Cornel, you're one of a few Jamaican singers with a wonderful falsetto voice. Does a voice like that need constant training or special treatment?
Cornel Campbell:
"No, I never trained my voice. It was one of the only things I got from Jehovah God, who inspired me and showed me I could sing."

Your nickname is 'Don Gorgon', what's the full story there?
Cornel Campbell: "Everybody said I behaved like a don, so I invented the name Don Campbell. After that, you had a lot of dons who came up, like Don Carlos or Leroy Smart who called himself 'The Don' too, but I was the original one. Eventually I changed back to my real name which is Cornel Campbell."

And what about the Gorgon part?
Cornel Campbell: "Oh, the Gorgon, well that was because there was so much competition going on in that time. I had a song ('Gorgon At The Ginesos' aka 'Gorgon At The Ginegog', Bunny Lee prod. 1975, red.), which went (sings): "If you're born to be on the right track, then don't fight against the ginegog..." Then Bob Marley used that word in his song ('Rat Race' from the 'Rastaman Vibration' album, red.) and he added gorgon to it: "Some a gorgon, some a hooligan, some a ginegog". I never answered him, because I knew I was the original gorgon. Even Ninjaman says he's the gorgon now and people even accept it. I don't understand that. It's like the Jamaican people are losing their cultural heritage. I can tell you though the original still stands! Cornell Campbell, live and direct!"

You really started out in the business at a very young age.
Cornel Campbell:
"(decidedly) 1956! I was eleven years old when I went to Sir Coxsone's Downbeat. That was still at the time when ska was making its debut in Jamaican music. I helped to originate that sound. I did a tune called 'Rosabell' at a time when The Skatalites weren't even called The Skatalites. I worked with all of them: Don Drummond, Ronald Alphonso, Tommy McCook, Lloyd Knibb. After that tune everybody followed, people like Derrick Morgan and all that, but they never gave me any credit."

How do you remember those first years working with Coxsone Dodd?
Cornel Campbell: "It was intriguing and exciting. I was a little boy, coming into a recording studio for the first time. Hearing your own voice on a record is surprising. I admire Coxsone. Even though he was unscrupulous with me, he did his job. When you had the ability, Coxsone was the man to get it out of you. The payoff wasn't too good though (laughs), but at least he built my name. I knew Coxsone very well and he was a worker, a workaholic really; he worked day and night! It was a good experience and I regret none of it... only that I never got paid."

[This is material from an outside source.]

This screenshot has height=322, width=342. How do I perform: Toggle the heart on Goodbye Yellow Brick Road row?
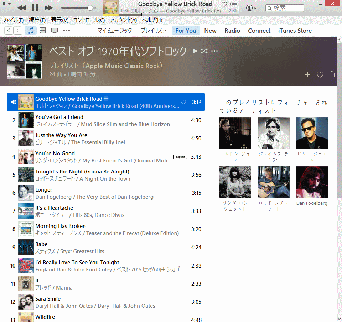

From Studio 1 you moved on to Bunny Lee...
Cornel Campbell:
"I never really moved on as such. When I was still at Studio 1, I also did some recording for King Edward's. The thing is, the recording business back then wasn't really honest. A lot of producers recorded you but never even bothered to put your name on the record. That way they could profit from the copyrights themselves. I wrote most of my tunes myself - I'm a good songwriter - but what Bunny Lee and Coxsone used to do was make some deals overseas and ship those records out with their own name on them. When I recorded 'Queen Of The Minstrel', Coxsone wasn't even in the studio, but never the less he managed to get the rights to that riddim I composed."

A number of artists like Burning Spear and Ijahman Levi have been working hard over the past years to get back the rights to their songs. Is that something you are doing or trying also?
Cornel Campbell:
"I wish I could, but it almost seems an impossible task. Even suing them would go too far because there are so many of them. I just wouldn't know where to start."

At which stage did you start dreading up?
Cornel Campbell: "In 1975, when Bob Marley did 'Catch A Fire' and the European people started to catch on with the whole dreadlocks thing. I started to look at myself and asked: "Well if God created man and wanted him to cut his hair, he wouldn't have made it grow no?" From that time I let my locks grow wild. Jehovah God is a natural thing. That's the only thing I deal with."

You just mentioned your most famous tune yourself just there, I'm talking about 'Queen Of The Minstrel' of course, a tune that was covered by so many artists over the years. How did it come about?
Cornel Campbell: "(dodges the question) Most artists and deejays in Jamaica today lack respect for their elders. They just stumble on your riddim and use it. Everybody from Sizzla over Beres Hammond to Sugar Minott have used that riddim, but no one even bothered to come up to me and say: "Boy Cornell, thank you!". It's all a rat race you know, but as long as I'm alive, with the help of Jah I will keep working!"